So you're a Noob? Post your questions here until you graduate! Don't be shy.

User avatar
By lucasromeiro
#79975
McChubby007 wrote:OK.

Is the variable you are changing in the isr a simple data type (int etc) and is it marked as 'volatile' in the global declaration of it? It also has to be 'atomic' which means a read/write to a variable with a bit size smaller or same as the architecture which in this case is 32 bit. Also, is it aligned on the correct memory boundary, and if yu comment out the access to the variable in just the main code (or the idr) does the wdt reset go away?

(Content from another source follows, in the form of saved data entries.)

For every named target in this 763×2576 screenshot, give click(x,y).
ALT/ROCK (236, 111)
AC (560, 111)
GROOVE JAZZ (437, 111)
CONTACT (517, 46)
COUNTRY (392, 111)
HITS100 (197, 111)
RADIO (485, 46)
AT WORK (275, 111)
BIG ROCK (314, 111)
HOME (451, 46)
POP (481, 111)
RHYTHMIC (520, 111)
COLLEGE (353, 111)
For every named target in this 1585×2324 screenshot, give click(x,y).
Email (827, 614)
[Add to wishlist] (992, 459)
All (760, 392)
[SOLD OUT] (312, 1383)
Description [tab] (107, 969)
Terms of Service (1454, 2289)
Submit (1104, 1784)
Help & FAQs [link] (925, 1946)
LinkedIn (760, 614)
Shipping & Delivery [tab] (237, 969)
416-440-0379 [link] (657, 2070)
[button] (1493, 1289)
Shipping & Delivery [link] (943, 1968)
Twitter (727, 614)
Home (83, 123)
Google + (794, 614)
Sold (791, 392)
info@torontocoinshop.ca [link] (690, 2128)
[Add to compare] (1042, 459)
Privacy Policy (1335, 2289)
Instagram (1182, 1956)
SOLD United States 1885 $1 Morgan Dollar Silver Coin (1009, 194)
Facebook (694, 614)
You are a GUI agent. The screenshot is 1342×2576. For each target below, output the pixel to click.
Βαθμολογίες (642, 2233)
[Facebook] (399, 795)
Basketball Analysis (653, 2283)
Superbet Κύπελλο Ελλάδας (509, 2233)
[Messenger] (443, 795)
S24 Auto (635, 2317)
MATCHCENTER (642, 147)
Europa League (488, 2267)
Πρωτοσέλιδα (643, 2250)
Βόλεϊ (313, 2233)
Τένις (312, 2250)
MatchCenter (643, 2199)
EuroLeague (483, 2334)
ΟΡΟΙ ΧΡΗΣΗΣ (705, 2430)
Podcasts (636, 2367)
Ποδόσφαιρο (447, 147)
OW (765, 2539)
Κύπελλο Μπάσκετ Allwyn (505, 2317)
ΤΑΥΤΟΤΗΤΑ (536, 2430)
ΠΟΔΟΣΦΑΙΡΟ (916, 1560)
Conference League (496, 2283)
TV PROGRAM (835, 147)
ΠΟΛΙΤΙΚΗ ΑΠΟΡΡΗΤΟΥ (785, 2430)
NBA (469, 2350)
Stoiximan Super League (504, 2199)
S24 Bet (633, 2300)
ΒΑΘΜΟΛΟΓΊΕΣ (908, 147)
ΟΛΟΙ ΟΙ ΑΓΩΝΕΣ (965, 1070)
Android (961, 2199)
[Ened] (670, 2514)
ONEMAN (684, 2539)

Yes, a simple example replicating the problem is always a good start - it is something us 'professionals' will do when other methods of fault detection fail.


Hello McChubby007!
Thanks for the answers.
Something is happening with my account and I do not receive replies by email.
Just seen it now.
I thought about doing a brief program to explain the problem, but I will not be able to provoke the problem here, since I am traveling (away from the company).
But it's really really simple stuff that I do and I do not understand why the problem happens.

Within the interruption, a variable is incremented.
I tested it with 'volatile' but it did not change anything.
This part I did not understand, can you explain me better? "It also has to be 'atomic' which means to read / write to a variable with a bit size smaller or same as the architecture which in this case is 32 bit."

when you say: "Also, is it aligned on the correct boundary memory, and if it's commenting on the access to the variable in just the main code (or the idr) does the wdt reset go away?"
is it for me to leave the variable incrementing, but not to use it anywhere to make a test if the problem appears? I did not take this test! Good idea, I'll code and send it to my colleagues to test it.

Would you prefer me to open a new topic?
I put it here because I thought about solving it by reading the interrupt flag and incrementing myself the variable, without ISR.


I will paste here the passages involved in this error, where I use the variable, maybe it will facilitate the understanding.

pinMode(pin, INPUT_PULLUP);
attachInterrupt(digitalPinToInterrupt(pin), interrupcaoED1, FALLING);

inside h file
{
extern volatile uint32_t pulsosEDs[8];
extern volatile bool entradasDigitais[8];
}
cpp file
{
volatile uint32_t pulsosEDs[8];
volatile bool entradasDigitais[8];
}

void interrupcaoED1()
{
pulsosEDs[0]++;
entradasDigitais[0] = 1;
}

recording the variable in the file:
uint32_t *uint32_tBuffer;
uint32_tBuffer = (uint32_t *)malloc(((readings[readingIndex].numRegs * sizeof(uint32_t)) + 1));
uint32_tBuffer[0] = pulsosEDs[readings[readingIndex].reg];
pulsosEDs[readings[readingIndex].reg] = 0;
auxPtr = (char *)&uint32_tBuffer[0];
auxPtr[sizeof(uint32_t) * readings[readingIndex].numRegs] = 0;
carregaArquivos.write((const uint8_t *)auxPtr, ((sizeof(uint32_t) * readings[readingIndex].numRegs) + 1));
free(uint32_tBuffer);
break;
User avatar
By McChubby007
#79979 It's possible that the problem is due to the behaviour reported in this topic but it does not feel like it to me; I could be wrong though. I will leave it to you to decide to open a new topic or not.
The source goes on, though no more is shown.